Is unitary $T^2$ if $T$ is unitary?

Question

If $T$ is unitary then $\|Tx\|=\|x\|$ then $T^2=T T$, then $\|Tx\| \|Tx\| =\|x\| \|x\|$

$\|Tx|\|^2 =\|x\|^2|$ but $T^2$ is unitary because $T^2=T T$ and $T$ was unitary then $\|Tx\|=\|x\|$

Is true this?

Thank for all :D

Good day everyone

Answer 1

Your argument is not valid. You have never really attempted to prove $\|T^2x\|=\|x\|$.

With your definition of unitary which is actually called isometry, it is trivial since if $T$ is isometric then: $$ \|T^2x\|=\|T(Tx)\|=\|Tx\|=\|x\|. $$ So $T^2$ is isometric.

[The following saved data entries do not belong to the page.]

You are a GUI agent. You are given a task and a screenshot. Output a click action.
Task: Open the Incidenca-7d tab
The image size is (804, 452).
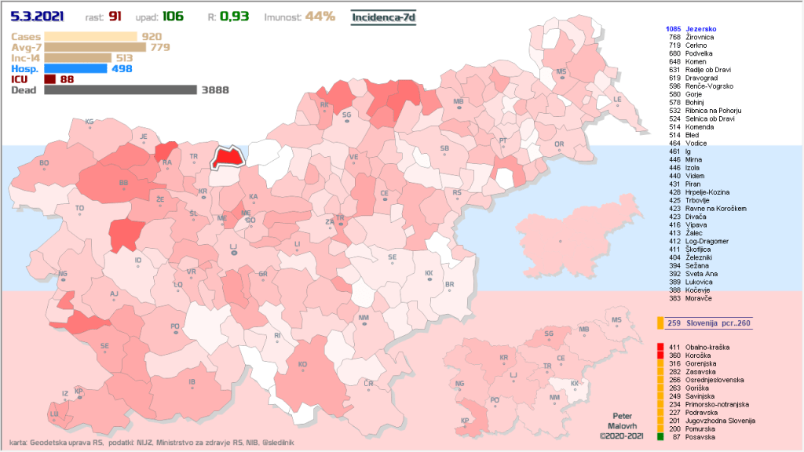coord(383,16)
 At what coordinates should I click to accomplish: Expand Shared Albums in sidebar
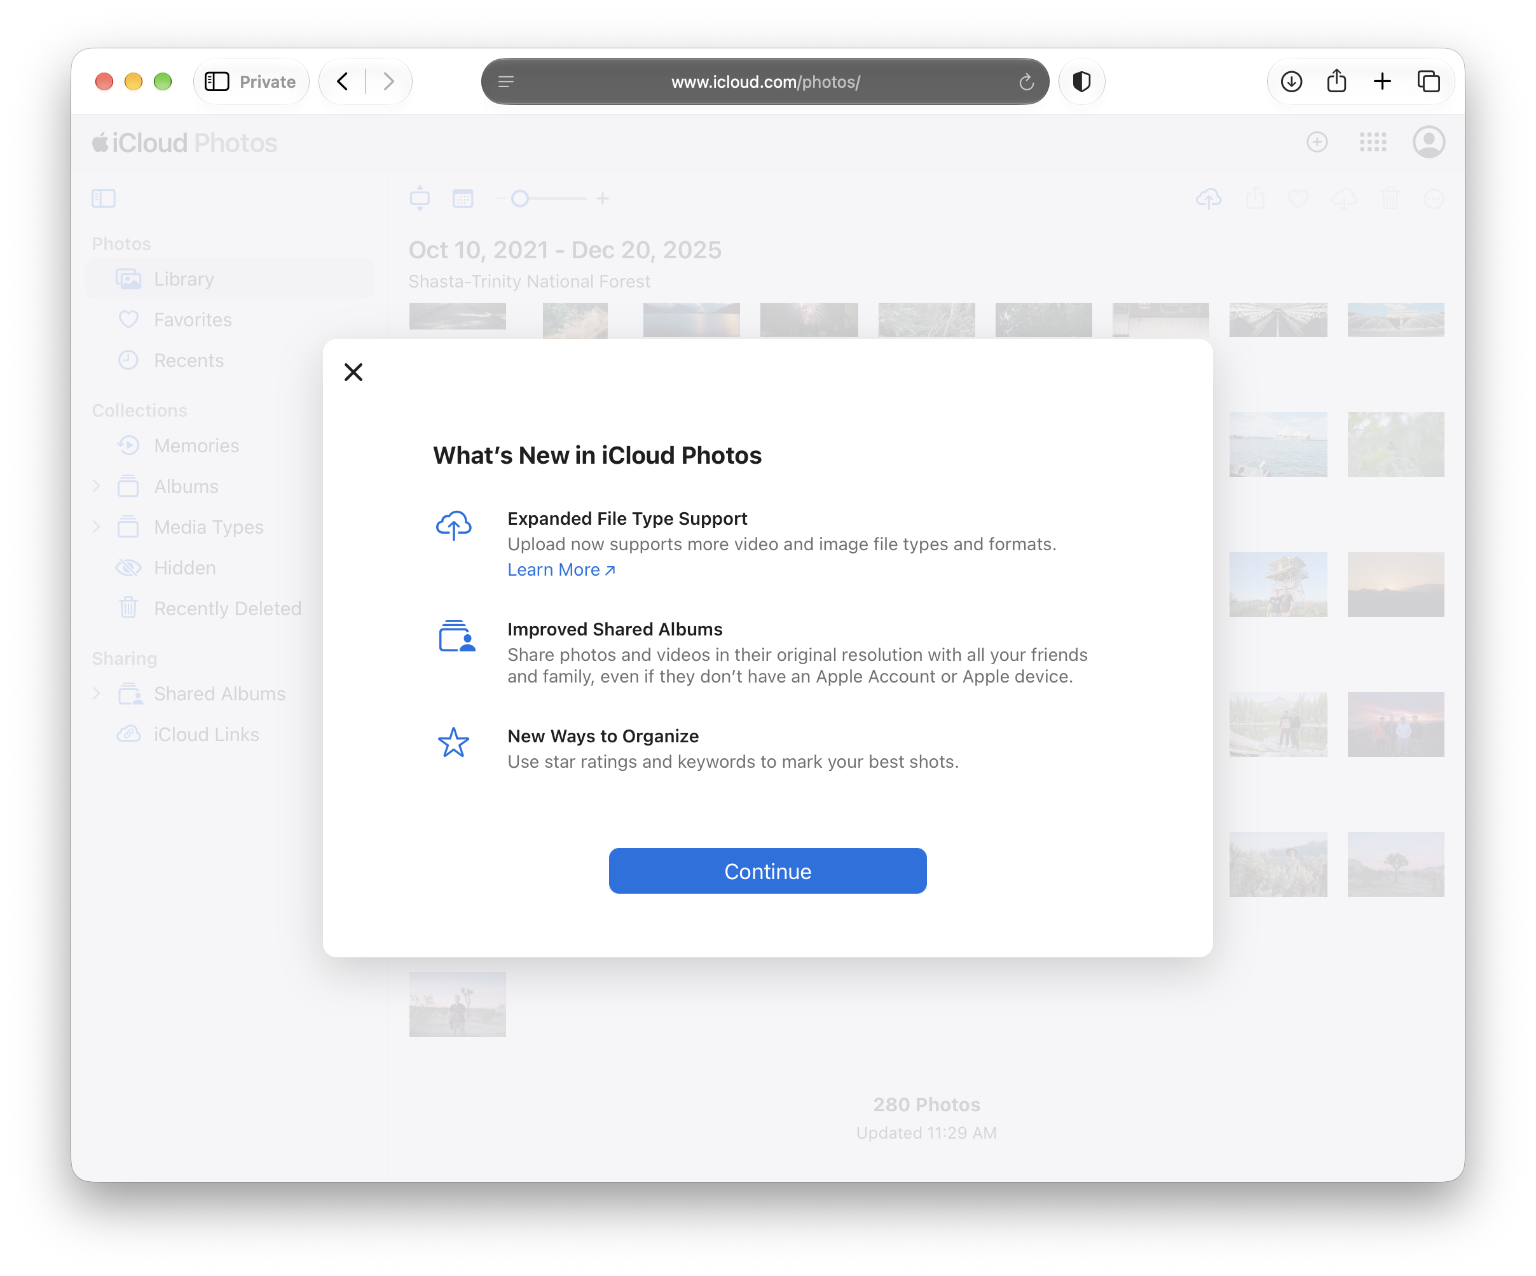coord(97,693)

Note: $T:H\longrightarrow H$ ($H$ a Hilbert space) unitary means by definition $$ T^*T=TT^*=I $$ where $T^*$ is the adjoint.

In finite dimension, this is equivalent (proof follows at the end) to $$ \|Tx\|=\|x\| $$ for all $x$. But this is not true in infinite dimension.

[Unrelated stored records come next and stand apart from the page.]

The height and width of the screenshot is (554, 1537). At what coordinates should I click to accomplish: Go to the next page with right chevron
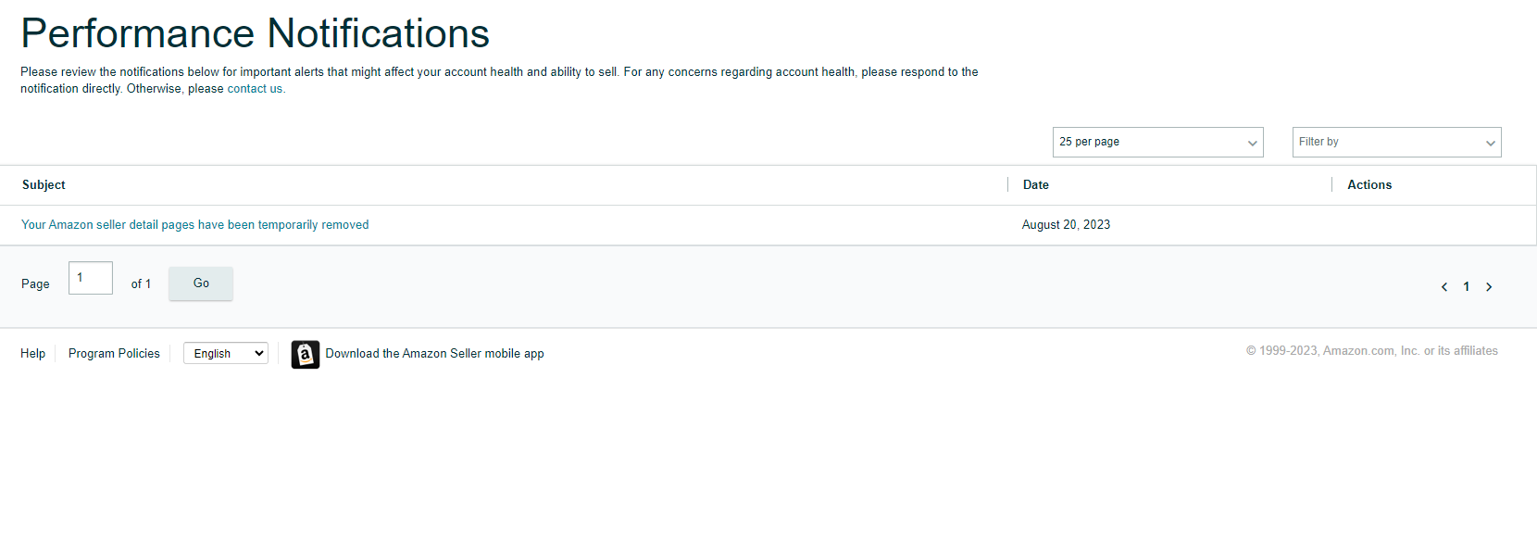point(1489,287)
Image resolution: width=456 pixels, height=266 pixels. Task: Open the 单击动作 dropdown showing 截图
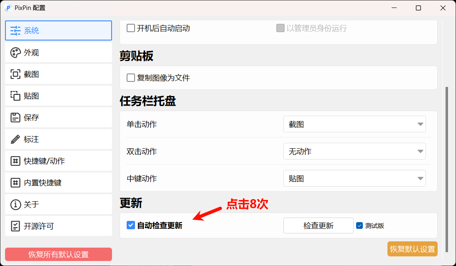click(354, 124)
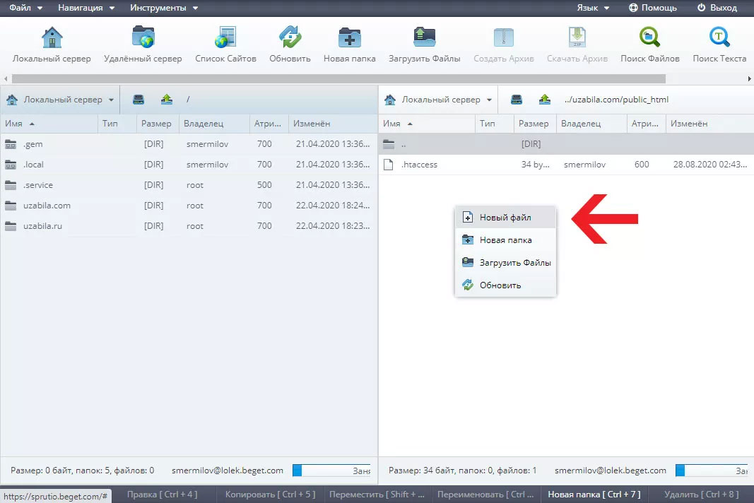Click the horizontal toolbar scrollbar

coord(339,78)

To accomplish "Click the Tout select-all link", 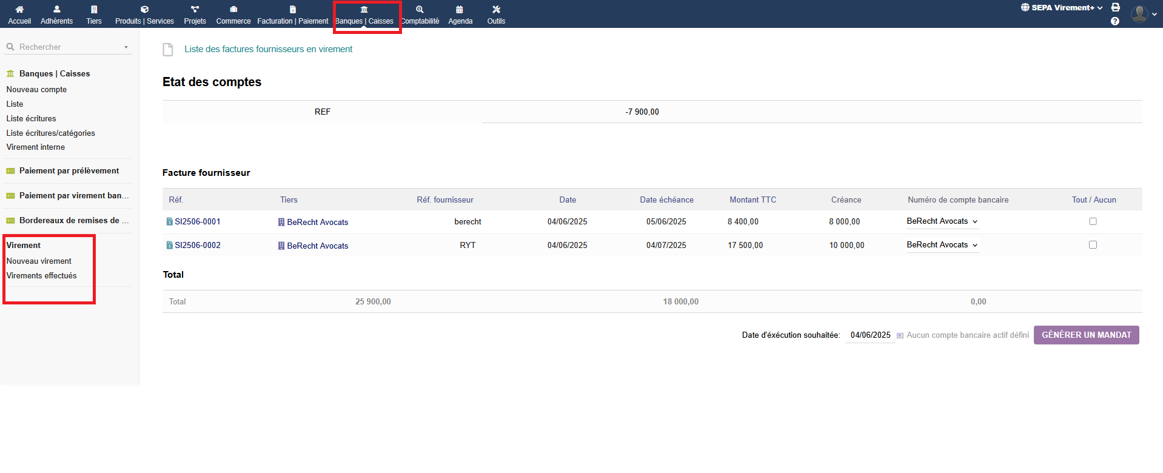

Now if $T$ is unitary, we have $$ (T^2)^*T^2=T^*T^*TT=I=TTT^*T^*=T^2(T^2)^*. $$

So indeed $T^2$ is unitary.

Proof of the equivalence: $T$ unitary $\Leftrightarrow$ $\|Tx\|=\|x\|$ for all $x\in H$ (one says $T$ is an isometry) in finite dimension.

First if $T$ is unitary, then $$ \|Tx\|^2=(Tx,Tx)=(T^*Tx,x)=(x,x)=\|x\|^2 $$ so $T$ is an isometry.

Now if $T$ is an isometry, we will prove that it is unitary in the case of a real finite-dimensional Hilbert space. $$ (T^*Tx,y)=(Tx,Ty)=\frac{1}{4}(\|T(x+y)\|^2-\|T(x-y)\|^2) $$ $$ =\frac{1}{4}(\|x+y\|^2-\|x-y\|^2)=(x,y). $$ Since this is true for all $y$, this shows $$ T^*Tx=x $$ for all $x$, hence $T^*T=I$.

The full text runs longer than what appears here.